Our lab is driven by questions about the neural systems that we study. We use techniques to answer these questions and import new ones (or collaborate) as needed. Having said that, many incoming students/postdocs want to know what we routinely do and what we have. Below are some techniques you can expect to use and learn as a member of our team.

High-throughput electrophysiology

Our lab is equipped with two Maxwell MaxOne multielectrode arrays (https://www.mxwbio.com/) that enable extracecullar recordings of retinas and brain slices. These arrays have ~26’400 electrodes and can be configured to simultaneously record action potentials from 1000 neurons. We currently use these to probe spontaneous activity in developing circuits and light-mediated responses in adult retinas.

Action potentials recorded from multiple retinal ganglion cells from a single electrode (out of ~1000).

Raster plot of neural activity from individual neurons (y axis) over time (x-axis). Each dot is an action potential. The big streaks are travelling retinal waves.

Two-photon Calcium imaging

Our lab is equipped with a Sutter Moveable Objective Microscope that is capable of fast volumetric imaging.

Imaging calcium signals in retinal ganglion cell as they respond to retinal waves and visual stimuli (denoted by white bar at top right)

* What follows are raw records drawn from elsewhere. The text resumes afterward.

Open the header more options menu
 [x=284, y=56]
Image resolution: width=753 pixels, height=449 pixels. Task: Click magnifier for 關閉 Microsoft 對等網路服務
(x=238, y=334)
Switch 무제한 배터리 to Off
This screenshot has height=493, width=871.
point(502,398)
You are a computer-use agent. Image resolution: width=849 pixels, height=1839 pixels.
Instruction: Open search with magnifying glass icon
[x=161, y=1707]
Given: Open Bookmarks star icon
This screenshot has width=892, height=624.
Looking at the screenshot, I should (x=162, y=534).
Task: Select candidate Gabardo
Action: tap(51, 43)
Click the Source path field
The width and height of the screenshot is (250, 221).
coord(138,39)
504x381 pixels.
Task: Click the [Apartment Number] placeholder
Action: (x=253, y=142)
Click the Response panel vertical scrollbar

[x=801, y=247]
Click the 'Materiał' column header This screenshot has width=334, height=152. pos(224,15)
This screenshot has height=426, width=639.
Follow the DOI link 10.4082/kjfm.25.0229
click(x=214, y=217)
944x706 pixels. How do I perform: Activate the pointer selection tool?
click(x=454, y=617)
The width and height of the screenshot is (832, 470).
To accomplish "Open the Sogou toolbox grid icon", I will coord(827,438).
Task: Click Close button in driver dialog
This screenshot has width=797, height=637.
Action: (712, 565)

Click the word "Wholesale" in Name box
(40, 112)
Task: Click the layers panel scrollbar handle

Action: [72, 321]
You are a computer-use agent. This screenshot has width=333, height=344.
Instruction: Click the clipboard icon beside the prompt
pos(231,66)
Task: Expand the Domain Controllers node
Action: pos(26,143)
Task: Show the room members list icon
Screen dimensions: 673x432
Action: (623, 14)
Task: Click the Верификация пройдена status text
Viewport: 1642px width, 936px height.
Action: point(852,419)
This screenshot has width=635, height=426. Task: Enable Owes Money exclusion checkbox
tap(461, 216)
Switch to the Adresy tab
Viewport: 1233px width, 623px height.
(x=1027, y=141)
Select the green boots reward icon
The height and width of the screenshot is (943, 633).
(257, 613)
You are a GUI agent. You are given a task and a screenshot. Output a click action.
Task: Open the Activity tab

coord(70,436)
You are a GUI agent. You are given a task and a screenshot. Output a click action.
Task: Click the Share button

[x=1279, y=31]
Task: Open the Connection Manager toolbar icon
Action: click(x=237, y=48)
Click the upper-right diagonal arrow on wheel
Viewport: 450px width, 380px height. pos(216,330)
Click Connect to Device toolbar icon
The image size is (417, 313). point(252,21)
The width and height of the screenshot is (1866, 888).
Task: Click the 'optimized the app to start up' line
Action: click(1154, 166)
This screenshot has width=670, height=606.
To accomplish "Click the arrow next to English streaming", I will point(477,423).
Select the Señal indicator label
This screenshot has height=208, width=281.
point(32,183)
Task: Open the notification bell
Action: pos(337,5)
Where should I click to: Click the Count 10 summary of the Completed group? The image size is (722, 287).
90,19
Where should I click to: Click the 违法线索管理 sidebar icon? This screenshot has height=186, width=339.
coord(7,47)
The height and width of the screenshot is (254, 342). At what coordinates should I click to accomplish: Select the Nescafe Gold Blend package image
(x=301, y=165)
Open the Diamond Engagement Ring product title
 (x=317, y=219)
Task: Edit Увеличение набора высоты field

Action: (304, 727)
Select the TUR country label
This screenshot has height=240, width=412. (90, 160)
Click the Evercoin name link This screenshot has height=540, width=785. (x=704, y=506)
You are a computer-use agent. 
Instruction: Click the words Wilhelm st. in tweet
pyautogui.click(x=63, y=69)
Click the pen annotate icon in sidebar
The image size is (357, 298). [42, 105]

Anatomical techniques and (more) microscopy

We use a variety of anatomical techniques to understand the organization of the nervous system. Example techniques include immunohistochemistry and neuron tract tracing. Tissue is typically imaged on our own Zeiss Axio Imaging M2 microscope equipped with Apotome deconvolution technology or on one of the many core microscopes available to our lab (e.g.: confocal, fast tile scanner, light-sheet microscope).

Immunostaining

Cross section of a retina stained for ChAT (cholinergic neurons, green) and HR1 (histamine receptors, magenta) using IHC.

eye specific segregation

Neuron tract tracing Axon terminals from the right (green) and left (magenta) eyes in the visual thalamus, labelled with anterograde tracers.

Computational techniques

While we are mostly a wet lab, the data we collect is high-throughput and requires computer programming to analyze. We use MATLAB to design analysis pipelines that allow us to manage datasets and ask any questions we want from it. New students without programming experience should not be intimidated by this. I teach the Programming for Biologists course at Vanderbilt and members of the Tiriac lab often join without programming experience and quickly pick up on it. In fact, I believe this is a skill you might want to learn in today’s modern scientific environment - experience in my lab will teach it to you.